[[ Data extract, beginning ]]

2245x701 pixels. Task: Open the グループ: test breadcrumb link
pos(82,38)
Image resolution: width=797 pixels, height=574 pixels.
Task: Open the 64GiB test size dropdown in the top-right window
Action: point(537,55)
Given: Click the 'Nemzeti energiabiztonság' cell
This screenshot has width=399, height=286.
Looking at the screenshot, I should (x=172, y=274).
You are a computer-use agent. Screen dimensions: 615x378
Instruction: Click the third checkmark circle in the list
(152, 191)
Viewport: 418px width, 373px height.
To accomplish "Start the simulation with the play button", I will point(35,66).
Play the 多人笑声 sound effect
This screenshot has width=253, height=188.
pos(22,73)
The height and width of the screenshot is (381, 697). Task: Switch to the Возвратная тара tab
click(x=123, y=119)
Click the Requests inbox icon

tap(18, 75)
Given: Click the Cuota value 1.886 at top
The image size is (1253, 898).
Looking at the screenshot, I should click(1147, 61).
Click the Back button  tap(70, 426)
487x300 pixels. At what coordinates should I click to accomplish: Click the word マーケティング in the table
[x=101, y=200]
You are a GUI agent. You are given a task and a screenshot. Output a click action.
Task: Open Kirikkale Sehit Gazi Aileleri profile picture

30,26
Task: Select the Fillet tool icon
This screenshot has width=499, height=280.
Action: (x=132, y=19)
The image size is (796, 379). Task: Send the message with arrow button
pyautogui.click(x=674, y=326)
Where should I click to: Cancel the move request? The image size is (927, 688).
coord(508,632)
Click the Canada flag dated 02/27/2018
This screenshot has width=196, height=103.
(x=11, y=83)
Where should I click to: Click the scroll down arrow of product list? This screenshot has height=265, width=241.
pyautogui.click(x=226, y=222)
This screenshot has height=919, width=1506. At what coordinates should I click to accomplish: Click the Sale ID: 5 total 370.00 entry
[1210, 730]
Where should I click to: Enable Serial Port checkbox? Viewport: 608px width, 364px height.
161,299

[[ Data extract, end ]]

### What this task involves
Everything above, from first entry to last, must be reproduced exactly.

### Answer to the problem
2245x701 pixels. Task: Open the グループ: test breadcrumb link
pos(82,38)
Image resolution: width=797 pixels, height=574 pixels.
Task: Open the 64GiB test size dropdown in the top-right window
Action: point(537,55)
Given: Click the 'Nemzeti energiabiztonság' cell
This screenshot has width=399, height=286.
Looking at the screenshot, I should (x=172, y=274).
You are a computer-use agent. Screen dimensions: 615x378
Instruction: Click the third checkmark circle in the list
(152, 191)
Viewport: 418px width, 373px height.
To accomplish "Start the simulation with the play button", I will point(35,66).
Play the 多人笑声 sound effect
This screenshot has width=253, height=188.
pos(22,73)
The height and width of the screenshot is (381, 697). Task: Switch to the Возвратная тара tab
click(x=123, y=119)
Click the Requests inbox icon

tap(18, 75)
Given: Click the Cuota value 1.886 at top
The image size is (1253, 898).
Looking at the screenshot, I should click(1147, 61).
Click the Back button  tap(70, 426)
487x300 pixels. At what coordinates should I click to accomplish: Click the word マーケティング in the table
[x=101, y=200]
You are a GUI agent. You are given a task and a screenshot. Output a click action.
Task: Open Kirikkale Sehit Gazi Aileleri profile picture

30,26
Task: Select the Fillet tool icon
This screenshot has width=499, height=280.
Action: (x=132, y=19)
The image size is (796, 379). Task: Send the message with arrow button
pyautogui.click(x=674, y=326)
Where should I click to: Cancel the move request? The image size is (927, 688).
coord(508,632)
Click the Canada flag dated 02/27/2018
This screenshot has width=196, height=103.
(x=11, y=83)
Where should I click to: Click the scroll down arrow of product list? This screenshot has height=265, width=241.
pyautogui.click(x=226, y=222)
This screenshot has height=919, width=1506. At what coordinates should I click to accomplish: Click the Sale ID: 5 total 370.00 entry
[1210, 730]
Where should I click to: Enable Serial Port checkbox? Viewport: 608px width, 364px height.
161,299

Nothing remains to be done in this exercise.